Roots of an Iranian Fear
Fotini Christia's Aug. 26 op-ed, "A Quiet Battle for Rights in Iran," was accurate but incomplete in that it blamed government intolerance alone for the problems faced by female campaigners in Iran.
Responsibility for creating paranoia about foreign-inspired subversives also rests with the Bush administration, which allocates tens of millions of dollars yearly to destabilizing Iran in the name of aiding democracy. (The money would be better spent in Saudi Arabia, where far worse discrimination against women is tolerated by Washington.)
Only two generations ago, Iran's democratically elected prime minister, Mohammad Mosaddeq, was overthrown by the CIA and replaced with a brutal dictatorship that lasted a quarter-century. Fear of foreign manipulation is thus as much alive for Iranians as the Pearl Harbor tragedy is for Americans. I know this firsthand because for many of those dark years my father served in counterintelligence in the shah's army.
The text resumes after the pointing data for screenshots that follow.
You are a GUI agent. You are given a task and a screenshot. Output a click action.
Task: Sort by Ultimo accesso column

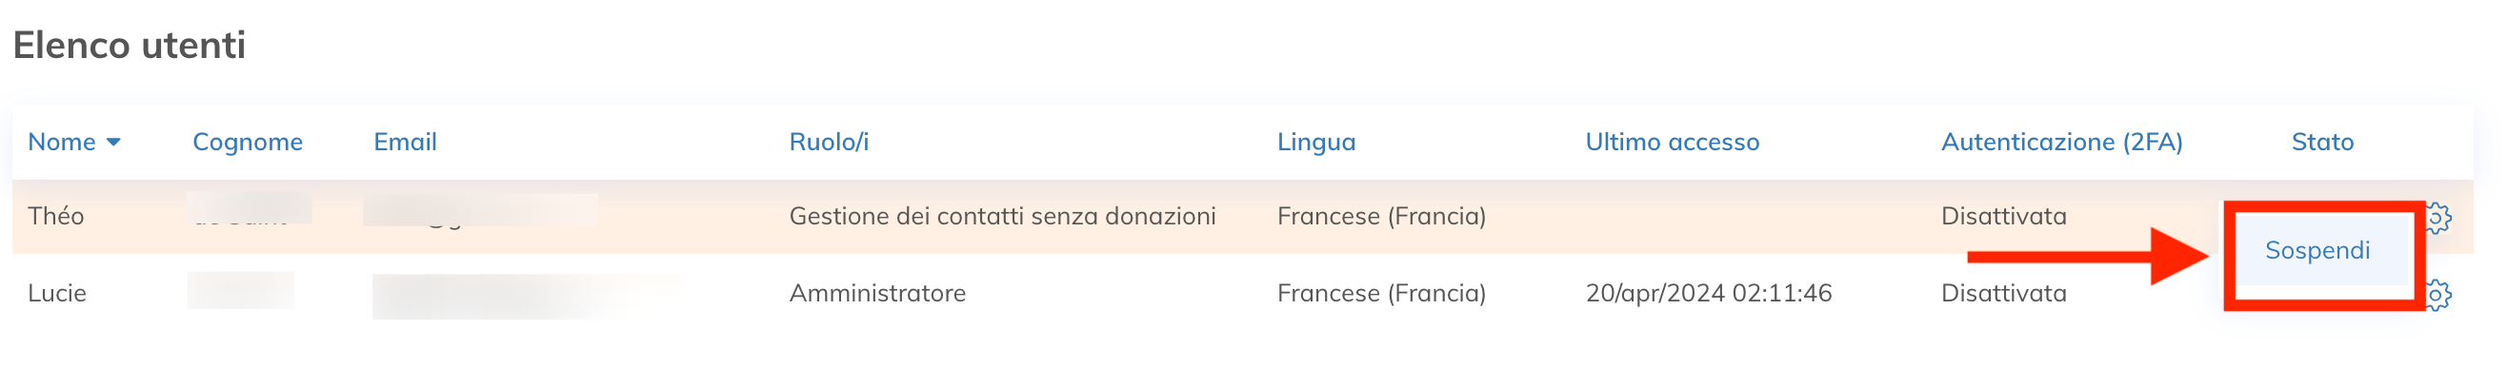1672,142
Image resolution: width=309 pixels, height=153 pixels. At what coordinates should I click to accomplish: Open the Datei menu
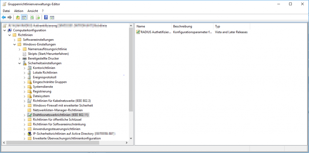click(x=6, y=11)
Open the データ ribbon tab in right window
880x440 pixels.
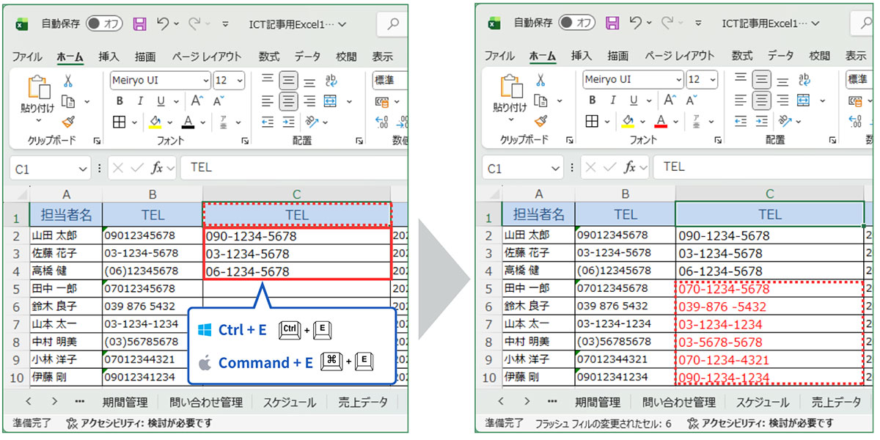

What these petitioners face in Iran today is unnecessary and heartbreaking, but it pales in comparison with the suffering that similar non-government-sponsored campaigners endured under the U.S.-backed dictatorship prior to 1979. It is helpful to keep that history in mind as we applaud Iranians who fight for their freedoms and feel frustration with the obstacles that slow them.
The writer is president of the U.S. branch of the Campaign Against Sanctions and Military Intervention in Iran.